**Set problem 1**
Return the complete text on the Coexistence Trust word for word.

**Supplied text**
########
The Coexistence Trust
- Formation: 2005
- Founder: Greville Janner, Prince Hassan bin Talal
- Formerly called: The Political Council for Coexistence

= The Coexistence Trust =

Interfaith organization based in the United Kingdom

The Coexistence Trust is an organisation founded in 2005 by Lord Janner of Braunstone and Prince Hassan of Jordan. The body was originally named The Political Council for Coexistence.

==Purpose and mission==
A network of senior Muslim and Jewish political leaders worldwide with its headquarters in London, UK, the trust provides a bridge across the political spectrum to combat Islamophobia and Anti-Semitism wherever it may be found in the world. The trust uses its level of access to intervene at the highest levels of government whenever and wherever there are racist attacks against Muslims or Jews.
########
**Set problem 2**
Output the rows below as a Markdown table with the columns "No." and "Entry", covering only the lines between the line containing "Frequently Asked Questions (577, 25)" and the line containing "Игрушки для птиц (27, 486)", inclusive. Number each row and leave out blank lines.

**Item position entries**
########
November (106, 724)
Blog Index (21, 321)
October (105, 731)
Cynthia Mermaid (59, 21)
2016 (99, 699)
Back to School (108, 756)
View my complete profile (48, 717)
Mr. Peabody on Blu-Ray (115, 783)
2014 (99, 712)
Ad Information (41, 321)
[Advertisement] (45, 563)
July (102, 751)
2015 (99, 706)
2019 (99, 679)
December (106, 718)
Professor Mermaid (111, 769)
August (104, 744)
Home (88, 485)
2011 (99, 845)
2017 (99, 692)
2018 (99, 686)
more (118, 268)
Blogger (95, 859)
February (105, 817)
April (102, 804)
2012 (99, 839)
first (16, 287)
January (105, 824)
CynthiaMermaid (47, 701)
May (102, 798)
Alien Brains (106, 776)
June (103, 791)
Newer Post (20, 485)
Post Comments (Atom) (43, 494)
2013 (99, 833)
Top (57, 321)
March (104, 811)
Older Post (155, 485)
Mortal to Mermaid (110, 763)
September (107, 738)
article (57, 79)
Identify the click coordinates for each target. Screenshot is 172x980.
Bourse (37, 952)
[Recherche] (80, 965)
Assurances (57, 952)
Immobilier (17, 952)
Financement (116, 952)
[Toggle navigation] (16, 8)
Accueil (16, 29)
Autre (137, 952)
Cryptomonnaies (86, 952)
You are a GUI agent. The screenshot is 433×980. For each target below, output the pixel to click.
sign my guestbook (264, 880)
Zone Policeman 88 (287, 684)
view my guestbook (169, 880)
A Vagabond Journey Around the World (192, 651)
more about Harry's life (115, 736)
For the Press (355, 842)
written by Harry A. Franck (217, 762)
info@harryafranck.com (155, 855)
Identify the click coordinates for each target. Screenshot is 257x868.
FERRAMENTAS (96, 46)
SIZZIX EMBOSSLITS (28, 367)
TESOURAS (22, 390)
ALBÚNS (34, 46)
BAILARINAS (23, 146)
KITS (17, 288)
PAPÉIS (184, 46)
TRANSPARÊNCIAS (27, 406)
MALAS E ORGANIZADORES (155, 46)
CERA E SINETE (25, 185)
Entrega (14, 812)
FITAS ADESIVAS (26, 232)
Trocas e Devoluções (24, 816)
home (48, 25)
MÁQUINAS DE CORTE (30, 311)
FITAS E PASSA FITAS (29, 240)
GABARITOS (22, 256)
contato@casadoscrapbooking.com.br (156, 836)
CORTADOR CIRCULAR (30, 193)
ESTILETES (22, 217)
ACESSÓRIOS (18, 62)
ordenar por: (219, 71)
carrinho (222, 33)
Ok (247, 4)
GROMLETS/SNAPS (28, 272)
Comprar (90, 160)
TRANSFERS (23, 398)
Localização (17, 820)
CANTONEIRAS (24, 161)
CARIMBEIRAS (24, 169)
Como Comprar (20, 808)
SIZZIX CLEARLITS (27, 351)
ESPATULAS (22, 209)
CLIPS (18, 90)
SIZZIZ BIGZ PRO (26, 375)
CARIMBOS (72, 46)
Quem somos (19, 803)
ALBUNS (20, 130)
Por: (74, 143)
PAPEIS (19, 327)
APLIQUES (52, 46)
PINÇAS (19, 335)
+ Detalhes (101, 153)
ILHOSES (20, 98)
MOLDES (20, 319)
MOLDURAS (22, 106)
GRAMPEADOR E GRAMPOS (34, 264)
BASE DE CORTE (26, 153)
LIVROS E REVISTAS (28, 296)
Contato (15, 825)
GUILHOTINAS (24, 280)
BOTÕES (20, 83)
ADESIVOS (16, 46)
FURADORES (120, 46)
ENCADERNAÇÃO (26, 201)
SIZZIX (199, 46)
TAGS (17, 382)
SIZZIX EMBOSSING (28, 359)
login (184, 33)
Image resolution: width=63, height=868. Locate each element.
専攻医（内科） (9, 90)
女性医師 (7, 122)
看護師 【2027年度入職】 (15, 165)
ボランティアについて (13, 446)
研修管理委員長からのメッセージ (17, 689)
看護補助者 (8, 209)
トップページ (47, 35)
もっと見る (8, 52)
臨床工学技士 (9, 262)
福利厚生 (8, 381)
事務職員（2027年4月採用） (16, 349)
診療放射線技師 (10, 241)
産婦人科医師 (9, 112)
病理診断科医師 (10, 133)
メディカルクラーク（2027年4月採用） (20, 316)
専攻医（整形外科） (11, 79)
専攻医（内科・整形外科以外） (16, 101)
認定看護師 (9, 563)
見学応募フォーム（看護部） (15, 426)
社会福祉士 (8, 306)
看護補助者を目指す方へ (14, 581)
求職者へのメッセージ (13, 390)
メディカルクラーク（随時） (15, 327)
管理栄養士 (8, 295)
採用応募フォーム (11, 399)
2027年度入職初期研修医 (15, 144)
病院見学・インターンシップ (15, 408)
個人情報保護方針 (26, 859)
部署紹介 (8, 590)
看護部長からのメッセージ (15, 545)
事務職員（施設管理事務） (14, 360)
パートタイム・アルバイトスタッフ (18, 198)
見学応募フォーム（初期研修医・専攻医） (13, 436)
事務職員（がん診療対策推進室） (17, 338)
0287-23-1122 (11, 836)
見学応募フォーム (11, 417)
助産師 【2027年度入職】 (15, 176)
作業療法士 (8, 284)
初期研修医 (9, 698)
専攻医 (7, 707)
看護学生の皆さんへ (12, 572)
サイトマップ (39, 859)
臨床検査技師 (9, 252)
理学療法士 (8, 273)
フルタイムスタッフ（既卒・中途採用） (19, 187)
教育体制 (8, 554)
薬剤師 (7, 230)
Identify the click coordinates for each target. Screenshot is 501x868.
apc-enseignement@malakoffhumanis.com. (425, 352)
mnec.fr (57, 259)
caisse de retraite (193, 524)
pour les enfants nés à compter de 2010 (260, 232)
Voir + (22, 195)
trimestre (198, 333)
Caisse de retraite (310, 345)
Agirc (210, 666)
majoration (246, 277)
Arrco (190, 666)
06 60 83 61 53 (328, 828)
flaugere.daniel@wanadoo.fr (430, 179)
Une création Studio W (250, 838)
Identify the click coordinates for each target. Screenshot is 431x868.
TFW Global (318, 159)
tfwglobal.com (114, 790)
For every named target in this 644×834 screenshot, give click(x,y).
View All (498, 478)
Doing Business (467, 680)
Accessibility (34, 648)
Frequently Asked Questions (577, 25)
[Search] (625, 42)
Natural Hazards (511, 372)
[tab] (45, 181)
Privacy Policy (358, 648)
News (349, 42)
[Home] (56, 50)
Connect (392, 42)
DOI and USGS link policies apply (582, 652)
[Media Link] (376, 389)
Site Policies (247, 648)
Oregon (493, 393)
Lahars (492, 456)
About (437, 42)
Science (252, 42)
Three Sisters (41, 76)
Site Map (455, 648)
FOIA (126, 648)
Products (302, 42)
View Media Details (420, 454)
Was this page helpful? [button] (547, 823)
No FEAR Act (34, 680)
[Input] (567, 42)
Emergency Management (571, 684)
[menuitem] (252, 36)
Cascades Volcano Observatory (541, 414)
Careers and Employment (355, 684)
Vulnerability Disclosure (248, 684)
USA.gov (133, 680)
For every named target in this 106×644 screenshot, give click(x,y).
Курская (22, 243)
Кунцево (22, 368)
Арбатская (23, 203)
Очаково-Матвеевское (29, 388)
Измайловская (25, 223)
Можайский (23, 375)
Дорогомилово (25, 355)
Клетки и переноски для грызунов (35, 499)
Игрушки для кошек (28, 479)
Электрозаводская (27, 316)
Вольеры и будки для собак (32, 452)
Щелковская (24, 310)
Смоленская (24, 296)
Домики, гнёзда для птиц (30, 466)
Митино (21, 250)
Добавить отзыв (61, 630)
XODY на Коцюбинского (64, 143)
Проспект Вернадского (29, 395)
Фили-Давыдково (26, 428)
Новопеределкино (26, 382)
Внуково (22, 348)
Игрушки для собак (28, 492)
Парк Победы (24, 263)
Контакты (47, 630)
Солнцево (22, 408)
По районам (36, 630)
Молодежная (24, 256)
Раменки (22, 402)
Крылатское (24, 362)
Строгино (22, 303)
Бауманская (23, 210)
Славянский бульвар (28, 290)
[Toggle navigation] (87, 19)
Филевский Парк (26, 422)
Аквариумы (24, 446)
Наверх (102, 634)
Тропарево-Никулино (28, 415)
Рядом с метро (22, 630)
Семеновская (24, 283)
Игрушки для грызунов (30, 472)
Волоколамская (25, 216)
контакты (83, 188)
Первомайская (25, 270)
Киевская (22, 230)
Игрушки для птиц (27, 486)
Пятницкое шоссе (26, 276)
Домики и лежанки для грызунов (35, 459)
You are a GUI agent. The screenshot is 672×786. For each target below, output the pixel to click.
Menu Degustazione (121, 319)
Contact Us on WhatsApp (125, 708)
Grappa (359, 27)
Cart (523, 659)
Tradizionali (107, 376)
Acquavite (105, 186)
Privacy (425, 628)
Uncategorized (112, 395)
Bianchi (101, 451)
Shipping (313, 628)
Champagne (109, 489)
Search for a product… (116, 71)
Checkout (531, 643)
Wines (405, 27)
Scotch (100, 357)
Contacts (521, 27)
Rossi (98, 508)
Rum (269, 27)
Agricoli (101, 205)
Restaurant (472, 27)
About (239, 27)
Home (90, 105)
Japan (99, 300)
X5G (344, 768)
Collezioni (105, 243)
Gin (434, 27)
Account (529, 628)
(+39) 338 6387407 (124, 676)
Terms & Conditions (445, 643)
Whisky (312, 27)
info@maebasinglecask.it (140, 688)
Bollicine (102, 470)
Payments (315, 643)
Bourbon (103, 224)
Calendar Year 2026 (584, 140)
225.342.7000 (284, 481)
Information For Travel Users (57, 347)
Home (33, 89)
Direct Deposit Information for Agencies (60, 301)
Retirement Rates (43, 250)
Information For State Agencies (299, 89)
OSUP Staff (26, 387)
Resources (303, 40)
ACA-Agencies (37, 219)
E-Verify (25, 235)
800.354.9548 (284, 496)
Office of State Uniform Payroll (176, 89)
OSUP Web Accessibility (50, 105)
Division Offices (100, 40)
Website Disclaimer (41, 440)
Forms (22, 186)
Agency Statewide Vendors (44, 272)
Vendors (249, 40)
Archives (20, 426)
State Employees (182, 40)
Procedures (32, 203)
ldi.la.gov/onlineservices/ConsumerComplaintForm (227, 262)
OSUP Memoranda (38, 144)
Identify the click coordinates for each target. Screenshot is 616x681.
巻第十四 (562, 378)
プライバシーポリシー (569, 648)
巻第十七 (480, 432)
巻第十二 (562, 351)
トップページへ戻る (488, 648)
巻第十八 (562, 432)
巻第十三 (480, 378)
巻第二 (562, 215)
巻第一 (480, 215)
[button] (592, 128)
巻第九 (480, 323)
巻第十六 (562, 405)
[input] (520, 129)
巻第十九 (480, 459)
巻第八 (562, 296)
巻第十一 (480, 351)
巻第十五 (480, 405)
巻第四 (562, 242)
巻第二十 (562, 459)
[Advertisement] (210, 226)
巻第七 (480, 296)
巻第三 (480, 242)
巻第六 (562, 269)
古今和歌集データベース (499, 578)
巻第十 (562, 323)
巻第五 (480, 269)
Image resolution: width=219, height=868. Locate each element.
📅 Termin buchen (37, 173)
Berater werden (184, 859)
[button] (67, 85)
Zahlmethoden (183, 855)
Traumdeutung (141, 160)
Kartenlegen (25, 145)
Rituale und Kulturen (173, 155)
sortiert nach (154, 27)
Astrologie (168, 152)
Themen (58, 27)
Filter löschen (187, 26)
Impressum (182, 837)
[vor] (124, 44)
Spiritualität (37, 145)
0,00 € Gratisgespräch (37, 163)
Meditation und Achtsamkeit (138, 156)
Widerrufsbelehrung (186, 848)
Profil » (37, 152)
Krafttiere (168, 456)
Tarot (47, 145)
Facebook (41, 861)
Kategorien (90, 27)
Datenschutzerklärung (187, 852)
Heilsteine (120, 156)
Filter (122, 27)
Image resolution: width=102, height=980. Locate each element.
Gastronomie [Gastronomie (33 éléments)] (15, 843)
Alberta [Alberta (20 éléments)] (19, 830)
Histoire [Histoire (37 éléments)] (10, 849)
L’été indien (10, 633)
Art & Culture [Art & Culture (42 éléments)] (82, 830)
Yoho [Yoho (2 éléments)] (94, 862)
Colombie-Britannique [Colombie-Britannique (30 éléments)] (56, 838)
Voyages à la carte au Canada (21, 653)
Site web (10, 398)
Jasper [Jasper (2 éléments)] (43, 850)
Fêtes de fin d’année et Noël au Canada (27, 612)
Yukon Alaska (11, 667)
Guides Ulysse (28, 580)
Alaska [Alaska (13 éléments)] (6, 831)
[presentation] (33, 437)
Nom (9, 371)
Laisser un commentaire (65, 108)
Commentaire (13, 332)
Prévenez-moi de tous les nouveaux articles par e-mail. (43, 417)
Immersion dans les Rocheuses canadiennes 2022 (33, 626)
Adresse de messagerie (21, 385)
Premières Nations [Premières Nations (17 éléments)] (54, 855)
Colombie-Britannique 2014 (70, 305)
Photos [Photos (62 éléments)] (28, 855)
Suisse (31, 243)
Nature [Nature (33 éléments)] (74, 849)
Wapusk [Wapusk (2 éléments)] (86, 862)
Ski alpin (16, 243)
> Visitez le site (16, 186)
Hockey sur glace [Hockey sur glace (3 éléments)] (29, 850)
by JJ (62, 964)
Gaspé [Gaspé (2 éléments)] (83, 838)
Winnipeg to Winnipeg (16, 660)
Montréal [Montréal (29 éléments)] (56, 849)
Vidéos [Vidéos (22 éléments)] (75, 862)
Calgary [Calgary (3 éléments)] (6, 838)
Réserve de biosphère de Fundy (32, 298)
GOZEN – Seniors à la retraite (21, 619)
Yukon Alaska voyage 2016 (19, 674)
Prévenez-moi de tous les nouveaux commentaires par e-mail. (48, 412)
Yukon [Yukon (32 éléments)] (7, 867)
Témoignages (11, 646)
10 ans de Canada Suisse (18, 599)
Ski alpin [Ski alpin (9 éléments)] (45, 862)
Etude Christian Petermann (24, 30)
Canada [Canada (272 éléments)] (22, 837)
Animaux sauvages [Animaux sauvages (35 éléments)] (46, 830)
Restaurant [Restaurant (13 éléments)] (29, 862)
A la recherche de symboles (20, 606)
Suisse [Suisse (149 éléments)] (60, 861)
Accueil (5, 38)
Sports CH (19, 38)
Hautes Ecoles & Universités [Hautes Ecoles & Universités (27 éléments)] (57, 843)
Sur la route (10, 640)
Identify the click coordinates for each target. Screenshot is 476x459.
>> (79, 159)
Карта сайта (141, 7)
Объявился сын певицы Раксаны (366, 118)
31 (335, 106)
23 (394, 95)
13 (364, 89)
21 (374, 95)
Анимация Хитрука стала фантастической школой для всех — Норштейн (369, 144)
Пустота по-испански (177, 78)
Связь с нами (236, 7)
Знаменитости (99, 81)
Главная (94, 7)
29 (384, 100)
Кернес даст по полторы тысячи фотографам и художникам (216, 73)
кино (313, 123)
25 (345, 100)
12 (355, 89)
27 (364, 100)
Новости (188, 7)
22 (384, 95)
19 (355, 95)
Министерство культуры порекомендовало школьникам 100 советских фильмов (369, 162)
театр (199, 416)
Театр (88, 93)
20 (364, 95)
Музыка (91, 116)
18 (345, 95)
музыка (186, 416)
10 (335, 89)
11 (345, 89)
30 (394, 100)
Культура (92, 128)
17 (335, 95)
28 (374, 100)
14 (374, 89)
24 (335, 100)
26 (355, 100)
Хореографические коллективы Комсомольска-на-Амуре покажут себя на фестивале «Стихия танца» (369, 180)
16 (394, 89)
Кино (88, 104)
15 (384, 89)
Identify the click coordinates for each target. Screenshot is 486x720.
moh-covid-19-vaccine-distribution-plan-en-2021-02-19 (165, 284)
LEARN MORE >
########
**Complete output 1**
The Coexistence Trust
- Formation: 2005
- Founder: Greville Janner, Prince Hassan bin Talal
- Formerly called: The Political Council for Coexistence

= The Coexistence Trust =

Interfaith organization based in the United Kingdom

The Coexistence Trust is an organisation founded in 2005 by Lord Janner of Braunstone and Prince Hassan of Jordan. The body was originally named The Political Council for Coexistence.

==Purpose and mission==
A network of senior Muslim and Jewish political leaders worldwide with its headquarters in London, UK, the trust provides a bridge across the political spectrum to combat Islamophobia and Anti-Semitism wherever it may be found in the world. The trust uses its level of access to intervene at the highest levels of government whenever and wherever there are racist attacks against Muslims or Jews.

**Complete output 2**
| No. | Entry |
|---|---|
| 1 | Frequently Asked Questions (577, 25) |
| 2 | [Search] (625, 42) |
| 3 | Natural Hazards (511, 372) |
| 4 | [tab] (45, 181) |
| 5 | Privacy Policy (358, 648) |
| 6 | News (349, 42) |
| 7 | [Home] (56, 50) |
| 8 | Connect (392, 42) |
| 9 | DOI and USGS link policies apply (582, 652) |
| 10 | [Media Link] (376, 389) |
| 11 | Site Policies (247, 648) |
| 12 | Oregon (493, 393) |
| 13 | Lahars (492, 456) |
| 14 | About (437, 42) |
| 15 | Science (252, 42) |
| 16 | Three Sisters (41, 76) |
| 17 | Site Map (455, 648) |
| 18 | FOIA (126, 648) |
| 19 | Products (302, 42) |
| 20 | View Media Details (420, 454) |
| 21 | Was this page helpful? [button] (547, 823) |
| 22 | No FEAR Act (34, 680) |
| 23 | [Input] (567, 42) |
| 24 | Emergency Management (571, 684) |
| 25 | [menuitem] (252, 36) |
| 26 | Cascades Volcano Observatory (541, 414) |
| 27 | Careers and Employment (355, 684) |
| 28 | Vulnerability Disclosure (248, 684) |
| 29 | USA.gov (133, 680) |
| 30 | For every named target in this 106×644 screenshot, give click(x,y). |
| 31 | Курская (22, 243) |
| 32 | Кунцево (22, 368) |
| 33 | Арбатская (23, 203) |
| 34 | Очаково-Матвеевское (29, 388) |
| 35 | Измайловская (25, 223) |
| 36 | Можайский (23, 375) |
| 37 | Дорогомилово (25, 355) |
| 38 | Клетки и переноски для грызунов (35, 499) |
| 39 | Игрушки для кошек (28, 479) |
| 40 | Электрозаводская (27, 316) |
| 41 | Вольеры и будки для собак (32, 452) |
| 42 | Щелковская (24, 310) |
| 43 | Смоленская (24, 296) |
| 44 | Домики, гнёзда для птиц (30, 466) |
| 45 | Митино (21, 250) |
| 46 | Добавить отзыв (61, 630) |
| 47 | XODY на Коцюбинского (64, 143) |
| 48 | Проспект Вернадского (29, 395) |
| 49 | Фили-Давыдково (26, 428) |
| 50 | Новопеределкино (26, 382) |
| 51 | Внуково (22, 348) |
| 52 | Игрушки для собак (28, 492) |
| 53 | Парк Победы (24, 263) |
| 54 | Контакты (47, 630) |
| 55 | Солнцево (22, 408) |
| 56 | По районам (36, 630) |
| 57 | Молодежная (24, 256) |
| 58 | Раменки (22, 402) |
| 59 | Крылатское (24, 362) |
| 60 | Строгино (22, 303) |
| 61 | Бауманская (23, 210) |
| 62 | Славянский бульвар (28, 290) |
| 63 | [Toggle navigation] (87, 19) |
| 64 | Филевский Парк (26, 422) |
| 65 | Аквариумы (24, 446) |
| 66 | Наверх (102, 634) |
| 67 | Тропарево-Никулино (28, 415) |
| 68 | Рядом с метро (22, 630) |
| 69 | Семеновская (24, 283) |
| 70 | Игрушки для грызунов (30, 472) |
| 71 | Волоколамская (25, 216) |
| 72 | контакты (83, 188) |
| 73 | Первомайская (25, 270) |
| 74 | Киевская (22, 230) |
| 75 | Игрушки для птиц (27, 486) |